### Task goal
Rewrite the data from the line containing "at (645, 302)." through the line containing "center [1599, 414].", inclusive, with "stop-button" changed to "pause-button" and everything else left the same.

====

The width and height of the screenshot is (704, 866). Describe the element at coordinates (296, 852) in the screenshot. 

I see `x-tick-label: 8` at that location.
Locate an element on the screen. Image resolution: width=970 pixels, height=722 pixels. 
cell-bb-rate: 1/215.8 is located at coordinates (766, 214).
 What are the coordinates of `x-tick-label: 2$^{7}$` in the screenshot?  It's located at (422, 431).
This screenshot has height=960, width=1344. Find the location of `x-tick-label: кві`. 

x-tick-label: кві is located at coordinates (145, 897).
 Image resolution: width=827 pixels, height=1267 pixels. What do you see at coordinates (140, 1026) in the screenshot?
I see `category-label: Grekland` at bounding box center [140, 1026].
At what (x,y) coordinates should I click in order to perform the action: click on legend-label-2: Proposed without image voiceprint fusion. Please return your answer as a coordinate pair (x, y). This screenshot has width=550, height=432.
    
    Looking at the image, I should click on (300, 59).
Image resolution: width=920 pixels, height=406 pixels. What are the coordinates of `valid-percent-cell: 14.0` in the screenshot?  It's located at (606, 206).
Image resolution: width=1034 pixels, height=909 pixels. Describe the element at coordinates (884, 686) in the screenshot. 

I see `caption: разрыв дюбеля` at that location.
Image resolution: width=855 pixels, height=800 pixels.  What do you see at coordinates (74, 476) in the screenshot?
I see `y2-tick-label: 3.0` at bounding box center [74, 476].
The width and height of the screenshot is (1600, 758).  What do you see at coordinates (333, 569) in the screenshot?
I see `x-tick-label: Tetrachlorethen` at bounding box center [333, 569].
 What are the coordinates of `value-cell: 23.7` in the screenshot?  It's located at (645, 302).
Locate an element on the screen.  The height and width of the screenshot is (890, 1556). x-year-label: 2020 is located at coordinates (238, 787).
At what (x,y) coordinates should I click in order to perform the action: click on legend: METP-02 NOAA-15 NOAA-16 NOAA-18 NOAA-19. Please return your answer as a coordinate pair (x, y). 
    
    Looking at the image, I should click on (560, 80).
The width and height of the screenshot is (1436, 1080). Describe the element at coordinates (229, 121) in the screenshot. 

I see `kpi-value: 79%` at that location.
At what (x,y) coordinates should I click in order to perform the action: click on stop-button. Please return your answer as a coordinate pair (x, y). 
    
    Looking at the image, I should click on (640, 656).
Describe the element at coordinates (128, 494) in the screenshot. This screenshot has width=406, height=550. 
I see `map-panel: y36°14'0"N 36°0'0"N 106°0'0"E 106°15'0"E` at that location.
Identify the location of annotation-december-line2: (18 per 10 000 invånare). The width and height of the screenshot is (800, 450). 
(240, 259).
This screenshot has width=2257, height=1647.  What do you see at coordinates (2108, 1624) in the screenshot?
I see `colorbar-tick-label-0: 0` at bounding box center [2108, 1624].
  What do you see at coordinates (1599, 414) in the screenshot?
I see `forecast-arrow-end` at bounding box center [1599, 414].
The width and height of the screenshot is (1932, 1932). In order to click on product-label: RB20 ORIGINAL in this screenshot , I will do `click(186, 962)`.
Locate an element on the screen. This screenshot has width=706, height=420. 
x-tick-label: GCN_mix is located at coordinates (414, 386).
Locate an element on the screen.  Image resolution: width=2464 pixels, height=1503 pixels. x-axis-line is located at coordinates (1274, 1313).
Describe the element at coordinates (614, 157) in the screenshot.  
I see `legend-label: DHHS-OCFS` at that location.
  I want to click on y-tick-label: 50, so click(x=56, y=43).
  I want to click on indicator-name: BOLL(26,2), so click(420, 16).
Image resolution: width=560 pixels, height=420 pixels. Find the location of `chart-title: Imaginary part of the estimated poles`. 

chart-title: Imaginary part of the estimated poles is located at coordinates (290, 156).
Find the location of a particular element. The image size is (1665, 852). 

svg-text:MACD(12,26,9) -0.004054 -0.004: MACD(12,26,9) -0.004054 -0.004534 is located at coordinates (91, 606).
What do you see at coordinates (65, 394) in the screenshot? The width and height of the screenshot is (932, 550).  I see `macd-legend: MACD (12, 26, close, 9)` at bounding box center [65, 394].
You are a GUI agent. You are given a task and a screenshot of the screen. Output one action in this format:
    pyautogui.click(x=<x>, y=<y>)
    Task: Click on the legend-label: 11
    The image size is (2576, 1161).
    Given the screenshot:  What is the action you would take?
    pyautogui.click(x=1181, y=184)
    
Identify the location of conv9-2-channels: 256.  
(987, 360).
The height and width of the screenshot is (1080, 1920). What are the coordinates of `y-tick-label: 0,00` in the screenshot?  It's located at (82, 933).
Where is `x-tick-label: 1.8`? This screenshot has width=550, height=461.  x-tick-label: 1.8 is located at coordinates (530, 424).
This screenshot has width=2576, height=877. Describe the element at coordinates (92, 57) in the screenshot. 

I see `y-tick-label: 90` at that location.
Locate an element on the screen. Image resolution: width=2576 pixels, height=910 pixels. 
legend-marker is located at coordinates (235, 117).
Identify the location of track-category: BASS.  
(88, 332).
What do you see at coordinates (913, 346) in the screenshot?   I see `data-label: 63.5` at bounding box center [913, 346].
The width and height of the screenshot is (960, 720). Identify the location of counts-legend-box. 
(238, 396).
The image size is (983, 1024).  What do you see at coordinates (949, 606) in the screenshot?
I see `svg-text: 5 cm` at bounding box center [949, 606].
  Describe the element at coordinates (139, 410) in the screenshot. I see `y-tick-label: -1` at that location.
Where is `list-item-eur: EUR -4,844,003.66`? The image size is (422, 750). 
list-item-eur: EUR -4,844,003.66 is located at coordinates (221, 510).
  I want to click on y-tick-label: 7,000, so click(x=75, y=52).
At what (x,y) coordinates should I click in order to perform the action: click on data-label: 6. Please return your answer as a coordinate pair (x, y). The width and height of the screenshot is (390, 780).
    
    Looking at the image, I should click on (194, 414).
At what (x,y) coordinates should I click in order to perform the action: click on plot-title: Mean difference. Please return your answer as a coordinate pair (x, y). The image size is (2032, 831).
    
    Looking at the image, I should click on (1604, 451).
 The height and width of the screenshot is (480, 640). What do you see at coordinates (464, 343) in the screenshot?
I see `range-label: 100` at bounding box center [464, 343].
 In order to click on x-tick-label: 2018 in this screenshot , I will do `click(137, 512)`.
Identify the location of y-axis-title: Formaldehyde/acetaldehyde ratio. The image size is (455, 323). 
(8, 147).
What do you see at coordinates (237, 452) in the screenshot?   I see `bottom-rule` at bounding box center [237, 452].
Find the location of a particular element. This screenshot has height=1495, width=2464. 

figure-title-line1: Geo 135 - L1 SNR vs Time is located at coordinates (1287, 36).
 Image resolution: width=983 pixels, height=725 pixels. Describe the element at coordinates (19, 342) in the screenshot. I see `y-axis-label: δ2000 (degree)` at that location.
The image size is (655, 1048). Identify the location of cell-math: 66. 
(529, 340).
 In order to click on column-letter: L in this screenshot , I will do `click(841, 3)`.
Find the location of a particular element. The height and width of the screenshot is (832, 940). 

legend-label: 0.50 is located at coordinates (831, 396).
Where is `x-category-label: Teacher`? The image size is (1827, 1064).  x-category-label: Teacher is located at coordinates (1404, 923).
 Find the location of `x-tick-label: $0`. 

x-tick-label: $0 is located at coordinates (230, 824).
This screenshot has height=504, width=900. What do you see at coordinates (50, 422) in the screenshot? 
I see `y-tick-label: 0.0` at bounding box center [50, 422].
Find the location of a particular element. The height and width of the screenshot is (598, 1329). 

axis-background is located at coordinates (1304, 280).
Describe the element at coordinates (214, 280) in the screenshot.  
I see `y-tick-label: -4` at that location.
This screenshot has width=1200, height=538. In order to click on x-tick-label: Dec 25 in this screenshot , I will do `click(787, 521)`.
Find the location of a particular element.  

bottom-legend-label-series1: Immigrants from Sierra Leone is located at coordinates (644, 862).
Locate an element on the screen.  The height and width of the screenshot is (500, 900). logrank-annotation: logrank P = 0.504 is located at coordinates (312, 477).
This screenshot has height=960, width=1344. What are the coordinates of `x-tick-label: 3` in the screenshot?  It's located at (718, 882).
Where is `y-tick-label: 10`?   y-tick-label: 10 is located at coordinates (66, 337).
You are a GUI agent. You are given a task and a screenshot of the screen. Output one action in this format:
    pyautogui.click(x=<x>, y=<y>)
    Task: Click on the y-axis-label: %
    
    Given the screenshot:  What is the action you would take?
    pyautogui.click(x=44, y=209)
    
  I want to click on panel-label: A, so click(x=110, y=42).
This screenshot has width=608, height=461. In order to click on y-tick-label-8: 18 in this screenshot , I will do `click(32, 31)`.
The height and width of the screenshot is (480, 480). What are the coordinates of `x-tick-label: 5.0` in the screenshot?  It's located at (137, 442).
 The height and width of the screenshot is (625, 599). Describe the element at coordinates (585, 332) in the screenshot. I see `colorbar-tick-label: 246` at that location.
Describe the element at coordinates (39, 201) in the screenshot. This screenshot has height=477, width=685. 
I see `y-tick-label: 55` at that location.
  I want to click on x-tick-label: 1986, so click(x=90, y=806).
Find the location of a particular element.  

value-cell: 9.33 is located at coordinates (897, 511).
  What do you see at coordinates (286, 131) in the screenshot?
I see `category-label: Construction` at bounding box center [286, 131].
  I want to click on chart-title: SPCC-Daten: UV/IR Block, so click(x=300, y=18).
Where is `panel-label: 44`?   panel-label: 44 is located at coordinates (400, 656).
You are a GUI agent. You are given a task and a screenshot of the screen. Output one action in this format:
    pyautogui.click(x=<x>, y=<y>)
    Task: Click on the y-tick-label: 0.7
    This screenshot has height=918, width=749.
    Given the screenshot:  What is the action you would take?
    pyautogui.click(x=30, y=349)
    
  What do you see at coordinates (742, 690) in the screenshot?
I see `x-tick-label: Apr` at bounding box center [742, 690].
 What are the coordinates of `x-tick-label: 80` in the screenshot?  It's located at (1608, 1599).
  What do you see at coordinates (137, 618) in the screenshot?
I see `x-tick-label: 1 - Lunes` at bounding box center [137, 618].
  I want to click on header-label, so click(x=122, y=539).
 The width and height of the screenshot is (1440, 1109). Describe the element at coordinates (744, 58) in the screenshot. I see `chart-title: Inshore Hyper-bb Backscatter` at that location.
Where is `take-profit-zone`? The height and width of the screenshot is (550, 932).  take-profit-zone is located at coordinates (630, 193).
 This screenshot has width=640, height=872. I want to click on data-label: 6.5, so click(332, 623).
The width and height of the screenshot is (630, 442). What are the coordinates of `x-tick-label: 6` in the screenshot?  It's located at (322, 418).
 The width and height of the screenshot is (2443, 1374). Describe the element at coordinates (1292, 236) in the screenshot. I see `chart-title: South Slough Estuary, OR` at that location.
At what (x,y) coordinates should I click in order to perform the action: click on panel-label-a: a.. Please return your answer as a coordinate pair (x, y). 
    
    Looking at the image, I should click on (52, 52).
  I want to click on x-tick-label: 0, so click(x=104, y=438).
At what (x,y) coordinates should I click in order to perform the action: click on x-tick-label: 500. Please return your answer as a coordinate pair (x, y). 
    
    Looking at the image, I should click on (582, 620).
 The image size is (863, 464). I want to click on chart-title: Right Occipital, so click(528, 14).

====

### Task response
 What are the coordinates of `value-cell: 23.7` in the screenshot?  It's located at (645, 302).
Locate an element on the screen.  The height and width of the screenshot is (890, 1556). x-year-label: 2020 is located at coordinates (238, 787).
At what (x,y) coordinates should I click in order to perform the action: click on legend: METP-02 NOAA-15 NOAA-16 NOAA-18 NOAA-19. Please return your answer as a coordinate pair (x, y). 
    
    Looking at the image, I should click on (560, 80).
The width and height of the screenshot is (1436, 1080). Describe the element at coordinates (229, 121) in the screenshot. 

I see `kpi-value: 79%` at that location.
At what (x,y) coordinates should I click in order to perform the action: click on pause-button. Please return your answer as a coordinate pair (x, y). 
    
    Looking at the image, I should click on (640, 656).
Describe the element at coordinates (128, 494) in the screenshot. This screenshot has width=406, height=550. 
I see `map-panel: y36°14'0"N 36°0'0"N 106°0'0"E 106°15'0"E` at that location.
Identify the location of annotation-december-line2: (18 per 10 000 invånare). The width and height of the screenshot is (800, 450). 
(240, 259).
This screenshot has width=2257, height=1647.  What do you see at coordinates (2108, 1624) in the screenshot?
I see `colorbar-tick-label-0: 0` at bounding box center [2108, 1624].
  What do you see at coordinates (1599, 414) in the screenshot?
I see `forecast-arrow-end` at bounding box center [1599, 414].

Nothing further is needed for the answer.